Reproduce exactly the lines of the material beneath, from the line that contains "Instruction: Click the 2024-01" to the line that contains "Click the pink", both included, and no other lines.

------------------------

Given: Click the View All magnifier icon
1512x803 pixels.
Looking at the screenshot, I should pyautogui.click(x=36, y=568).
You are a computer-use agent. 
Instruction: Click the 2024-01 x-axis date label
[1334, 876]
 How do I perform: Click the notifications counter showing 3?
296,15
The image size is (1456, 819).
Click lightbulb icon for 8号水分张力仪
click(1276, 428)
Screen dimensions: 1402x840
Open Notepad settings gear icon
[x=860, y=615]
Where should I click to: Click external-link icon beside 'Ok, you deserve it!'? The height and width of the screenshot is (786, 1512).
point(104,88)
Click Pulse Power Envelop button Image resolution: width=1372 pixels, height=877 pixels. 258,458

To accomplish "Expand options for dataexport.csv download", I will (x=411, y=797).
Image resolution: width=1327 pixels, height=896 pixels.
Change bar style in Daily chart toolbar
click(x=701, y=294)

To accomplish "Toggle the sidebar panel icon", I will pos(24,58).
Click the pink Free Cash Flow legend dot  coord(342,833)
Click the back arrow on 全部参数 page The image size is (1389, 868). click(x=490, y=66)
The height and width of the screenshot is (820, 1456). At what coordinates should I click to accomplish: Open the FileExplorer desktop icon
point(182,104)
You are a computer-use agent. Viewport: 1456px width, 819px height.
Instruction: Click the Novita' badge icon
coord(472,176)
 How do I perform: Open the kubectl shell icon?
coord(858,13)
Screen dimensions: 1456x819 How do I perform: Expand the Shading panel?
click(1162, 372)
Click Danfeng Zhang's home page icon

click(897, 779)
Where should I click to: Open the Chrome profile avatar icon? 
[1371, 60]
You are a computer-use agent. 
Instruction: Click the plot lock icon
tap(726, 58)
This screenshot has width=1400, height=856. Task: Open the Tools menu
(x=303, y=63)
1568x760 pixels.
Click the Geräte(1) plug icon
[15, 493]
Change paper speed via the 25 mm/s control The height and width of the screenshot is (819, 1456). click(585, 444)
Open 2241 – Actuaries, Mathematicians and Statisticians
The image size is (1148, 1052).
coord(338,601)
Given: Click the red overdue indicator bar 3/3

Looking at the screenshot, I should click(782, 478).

------------------------

Task response:
Instruction: Click the 2024-01 x-axis date label
[1334, 876]
 How do I perform: Click the notifications counter showing 3?
296,15
The image size is (1456, 819).
Click lightbulb icon for 8号水分张力仪
click(1276, 428)
Screen dimensions: 1402x840
Open Notepad settings gear icon
[x=860, y=615]
Where should I click to: Click external-link icon beside 'Ok, you deserve it!'? The height and width of the screenshot is (786, 1512).
point(104,88)
Click Pulse Power Envelop button Image resolution: width=1372 pixels, height=877 pixels. 258,458

To accomplish "Expand options for dataexport.csv download", I will (x=411, y=797).
Image resolution: width=1327 pixels, height=896 pixels.
Change bar style in Daily chart toolbar
click(x=701, y=294)

To accomplish "Toggle the sidebar panel icon", I will pos(24,58).
Click the pink Free Cash Flow legend dot  coord(342,833)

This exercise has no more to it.